* _ABOUT THIS TASK_
From the records that follow, copy every line in which "will" appears.

Saved entries:

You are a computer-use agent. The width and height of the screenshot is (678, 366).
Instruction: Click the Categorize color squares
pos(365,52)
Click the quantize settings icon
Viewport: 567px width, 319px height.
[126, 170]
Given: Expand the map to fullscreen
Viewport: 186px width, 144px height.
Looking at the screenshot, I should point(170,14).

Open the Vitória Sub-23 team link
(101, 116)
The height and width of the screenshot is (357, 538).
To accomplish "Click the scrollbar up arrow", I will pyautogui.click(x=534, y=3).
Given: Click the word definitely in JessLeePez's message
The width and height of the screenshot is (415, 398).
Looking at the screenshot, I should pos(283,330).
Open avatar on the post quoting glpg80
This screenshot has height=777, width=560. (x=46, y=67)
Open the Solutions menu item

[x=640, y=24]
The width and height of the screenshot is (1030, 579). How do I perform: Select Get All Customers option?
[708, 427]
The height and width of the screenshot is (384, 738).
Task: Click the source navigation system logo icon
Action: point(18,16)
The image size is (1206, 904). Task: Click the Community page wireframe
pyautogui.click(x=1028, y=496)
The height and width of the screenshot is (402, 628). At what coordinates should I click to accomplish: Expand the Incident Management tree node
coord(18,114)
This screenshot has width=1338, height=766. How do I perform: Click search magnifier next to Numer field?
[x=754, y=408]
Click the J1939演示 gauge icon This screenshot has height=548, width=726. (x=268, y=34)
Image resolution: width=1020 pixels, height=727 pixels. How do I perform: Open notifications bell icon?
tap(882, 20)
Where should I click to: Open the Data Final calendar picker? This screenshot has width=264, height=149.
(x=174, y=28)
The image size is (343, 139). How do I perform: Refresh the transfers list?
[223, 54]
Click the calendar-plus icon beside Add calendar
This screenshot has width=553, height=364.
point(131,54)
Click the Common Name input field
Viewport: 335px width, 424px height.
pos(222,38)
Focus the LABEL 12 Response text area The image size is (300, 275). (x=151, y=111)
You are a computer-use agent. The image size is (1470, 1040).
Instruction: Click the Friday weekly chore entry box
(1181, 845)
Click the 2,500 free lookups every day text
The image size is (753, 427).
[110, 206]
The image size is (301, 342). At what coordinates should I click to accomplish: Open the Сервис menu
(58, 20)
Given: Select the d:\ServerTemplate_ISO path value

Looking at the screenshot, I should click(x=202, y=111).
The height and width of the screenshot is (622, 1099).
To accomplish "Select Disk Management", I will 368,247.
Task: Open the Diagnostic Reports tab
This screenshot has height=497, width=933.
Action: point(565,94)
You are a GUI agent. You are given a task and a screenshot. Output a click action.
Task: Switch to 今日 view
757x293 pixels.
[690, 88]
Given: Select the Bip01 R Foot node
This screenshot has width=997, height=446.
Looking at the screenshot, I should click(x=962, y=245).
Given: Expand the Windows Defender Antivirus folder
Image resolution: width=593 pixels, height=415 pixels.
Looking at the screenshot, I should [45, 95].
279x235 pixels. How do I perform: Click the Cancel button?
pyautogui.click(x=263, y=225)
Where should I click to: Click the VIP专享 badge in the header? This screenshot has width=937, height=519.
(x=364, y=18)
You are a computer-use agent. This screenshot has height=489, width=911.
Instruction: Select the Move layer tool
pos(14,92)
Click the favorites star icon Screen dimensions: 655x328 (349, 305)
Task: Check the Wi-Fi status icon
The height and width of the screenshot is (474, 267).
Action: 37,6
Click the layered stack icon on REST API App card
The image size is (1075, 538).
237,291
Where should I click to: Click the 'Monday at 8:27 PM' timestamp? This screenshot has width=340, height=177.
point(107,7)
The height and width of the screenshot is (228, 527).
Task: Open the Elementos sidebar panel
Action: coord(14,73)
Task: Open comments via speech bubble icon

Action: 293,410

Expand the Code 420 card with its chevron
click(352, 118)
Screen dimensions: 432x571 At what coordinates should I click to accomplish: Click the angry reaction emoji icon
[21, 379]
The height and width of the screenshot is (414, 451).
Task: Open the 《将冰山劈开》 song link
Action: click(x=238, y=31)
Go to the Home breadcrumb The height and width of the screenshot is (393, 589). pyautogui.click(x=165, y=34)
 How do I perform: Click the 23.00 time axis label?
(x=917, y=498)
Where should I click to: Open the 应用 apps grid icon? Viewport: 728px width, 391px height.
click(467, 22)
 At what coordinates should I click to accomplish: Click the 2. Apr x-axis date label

* _REPLY TO THE EXERCISE_
To accomplish "Click the scrollbar up arrow", I will pyautogui.click(x=534, y=3).
To accomplish "Select Disk Management", I will 368,247.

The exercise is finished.